Clinical features and prognosis of thymic neuroendocrine tumours associated with multiple endocrine neoplasia type 1: A single‐centre study, systematic review and meta‐analysis

Summary Objective Thymic neuroendocrine tumour ( TH ‐ NET ) accounts for almost 20% of multiple endocrine neoplasia type 1 ( MEN 1)‐associated mortality. Identifying risk factors for the development of these rare tumours and prognostic factors for clinical outcomes will be helpful in clinical practice. Design and Patients We performed a retrospective analysis of patients treated for TH ‐ NET associated with MEN 1 in a single institution and meta‐analysis of literature reports. We used a fixed effect model to pool results across studies to evaluate the prevalence, clinical features and prognosis.
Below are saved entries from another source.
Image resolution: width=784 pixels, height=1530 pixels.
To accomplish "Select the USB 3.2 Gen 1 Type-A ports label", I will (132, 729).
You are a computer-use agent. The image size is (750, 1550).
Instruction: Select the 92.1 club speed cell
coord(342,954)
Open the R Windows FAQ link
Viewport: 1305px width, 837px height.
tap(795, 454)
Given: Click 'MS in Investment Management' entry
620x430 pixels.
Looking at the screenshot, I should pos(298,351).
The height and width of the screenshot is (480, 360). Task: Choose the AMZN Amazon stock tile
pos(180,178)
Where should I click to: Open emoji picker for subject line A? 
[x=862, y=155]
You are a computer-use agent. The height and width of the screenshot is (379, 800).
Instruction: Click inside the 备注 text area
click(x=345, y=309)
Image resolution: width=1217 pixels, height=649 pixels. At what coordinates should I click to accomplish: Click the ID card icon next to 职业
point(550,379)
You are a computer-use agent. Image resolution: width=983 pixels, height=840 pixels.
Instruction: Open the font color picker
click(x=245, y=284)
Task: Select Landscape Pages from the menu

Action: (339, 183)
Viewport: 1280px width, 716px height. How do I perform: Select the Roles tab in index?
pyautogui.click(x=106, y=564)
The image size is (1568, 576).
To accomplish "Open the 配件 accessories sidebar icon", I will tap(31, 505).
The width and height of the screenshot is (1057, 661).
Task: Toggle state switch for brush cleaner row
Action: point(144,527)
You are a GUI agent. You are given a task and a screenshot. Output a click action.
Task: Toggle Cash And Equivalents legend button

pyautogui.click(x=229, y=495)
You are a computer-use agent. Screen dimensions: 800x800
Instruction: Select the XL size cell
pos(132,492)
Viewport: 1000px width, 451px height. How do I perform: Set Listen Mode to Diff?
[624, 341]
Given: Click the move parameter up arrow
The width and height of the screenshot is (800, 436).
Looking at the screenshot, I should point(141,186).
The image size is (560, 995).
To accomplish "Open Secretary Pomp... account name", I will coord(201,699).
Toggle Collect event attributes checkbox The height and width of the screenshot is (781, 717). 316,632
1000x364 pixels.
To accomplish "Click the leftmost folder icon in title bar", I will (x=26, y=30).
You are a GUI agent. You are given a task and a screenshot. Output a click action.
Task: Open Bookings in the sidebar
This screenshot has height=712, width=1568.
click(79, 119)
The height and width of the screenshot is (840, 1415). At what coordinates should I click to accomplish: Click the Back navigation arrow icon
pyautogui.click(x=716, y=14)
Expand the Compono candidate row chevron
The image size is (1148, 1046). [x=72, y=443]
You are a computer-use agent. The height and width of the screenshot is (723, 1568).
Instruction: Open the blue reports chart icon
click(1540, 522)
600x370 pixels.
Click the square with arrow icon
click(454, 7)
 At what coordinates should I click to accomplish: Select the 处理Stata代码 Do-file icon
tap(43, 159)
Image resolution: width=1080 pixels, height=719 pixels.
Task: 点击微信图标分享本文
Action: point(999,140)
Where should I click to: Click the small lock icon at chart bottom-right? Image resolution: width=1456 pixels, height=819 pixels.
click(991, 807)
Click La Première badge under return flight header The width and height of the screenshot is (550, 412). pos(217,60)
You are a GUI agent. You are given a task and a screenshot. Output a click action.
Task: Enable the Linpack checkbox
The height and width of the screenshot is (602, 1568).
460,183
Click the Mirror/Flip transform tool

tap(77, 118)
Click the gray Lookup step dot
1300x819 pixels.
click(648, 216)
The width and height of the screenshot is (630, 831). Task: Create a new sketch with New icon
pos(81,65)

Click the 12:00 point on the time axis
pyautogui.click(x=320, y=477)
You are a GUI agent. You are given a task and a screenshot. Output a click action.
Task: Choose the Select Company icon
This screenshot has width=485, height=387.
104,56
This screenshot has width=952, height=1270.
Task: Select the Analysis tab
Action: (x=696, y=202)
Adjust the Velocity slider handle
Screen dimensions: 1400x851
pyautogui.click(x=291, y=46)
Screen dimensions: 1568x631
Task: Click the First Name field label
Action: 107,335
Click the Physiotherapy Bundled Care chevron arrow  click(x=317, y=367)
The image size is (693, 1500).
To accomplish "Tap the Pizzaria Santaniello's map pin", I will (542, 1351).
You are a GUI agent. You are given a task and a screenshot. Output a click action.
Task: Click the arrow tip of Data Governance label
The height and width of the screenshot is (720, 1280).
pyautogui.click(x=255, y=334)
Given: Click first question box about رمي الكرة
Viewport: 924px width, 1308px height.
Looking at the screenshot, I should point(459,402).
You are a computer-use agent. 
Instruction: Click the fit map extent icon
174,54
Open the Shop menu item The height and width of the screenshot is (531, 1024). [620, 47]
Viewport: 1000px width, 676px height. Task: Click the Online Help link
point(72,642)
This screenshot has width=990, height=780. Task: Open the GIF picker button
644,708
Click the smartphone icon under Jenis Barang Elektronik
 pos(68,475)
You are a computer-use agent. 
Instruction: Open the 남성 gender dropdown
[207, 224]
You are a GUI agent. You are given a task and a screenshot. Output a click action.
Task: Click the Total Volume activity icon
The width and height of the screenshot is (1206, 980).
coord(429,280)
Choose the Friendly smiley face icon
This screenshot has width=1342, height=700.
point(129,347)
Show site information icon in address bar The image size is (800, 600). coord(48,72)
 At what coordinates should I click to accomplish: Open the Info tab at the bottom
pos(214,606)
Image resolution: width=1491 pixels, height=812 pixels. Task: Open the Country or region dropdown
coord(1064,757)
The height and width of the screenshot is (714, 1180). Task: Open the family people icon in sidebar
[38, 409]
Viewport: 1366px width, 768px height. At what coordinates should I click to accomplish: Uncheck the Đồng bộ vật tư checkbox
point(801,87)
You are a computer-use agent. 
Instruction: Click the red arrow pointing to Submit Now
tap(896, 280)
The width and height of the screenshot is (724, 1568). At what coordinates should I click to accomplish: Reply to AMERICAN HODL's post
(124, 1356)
Results TH ‐ NET was detected in 9 (7.4%) of 121 patients with MEN 1 seen in our institution, and 5 (55.6%) were women. Seven additional studies were identified through a systematic review of the literature. The pool estimate of TH ‐ NET prevalence was 3.7% (n = 99) in MEN 1 (n = 2710), sex ratio was 79:20 (male vs female), and the median age at diagnosis was 43.0 years (range, 16.0‐72.0 years). Forty‐three patients died with a median survival time of 8.4 years. Older age at diagnosis ( HR  = 1.4, 95% CI  = 1.0‐1.8, P  = .03), maximum tumour diameter ( HR  = 1.5, 95% CI  = 1.0‐2.3, P  = .04) and presence of metastasis ( HR  = 1.6, 95% CI  = 1.0‐2.5, P  = .04) were associated with worse outcome. A male predominance (91.9% vs 59.5%, P  < .001) and history of smoking (59.0% vs 23.5%, P  = .015) were more common in American/European series compared to Asian reports. Conclusion TH ‐ NET is a rare but fatal component of MEN 1. Earlier detection of TH ‐ NET in patients with MEN 1 may be recommended which should theoretically result in better outcomes. Different genetic backgrounds (race) appear to result in clinical difference.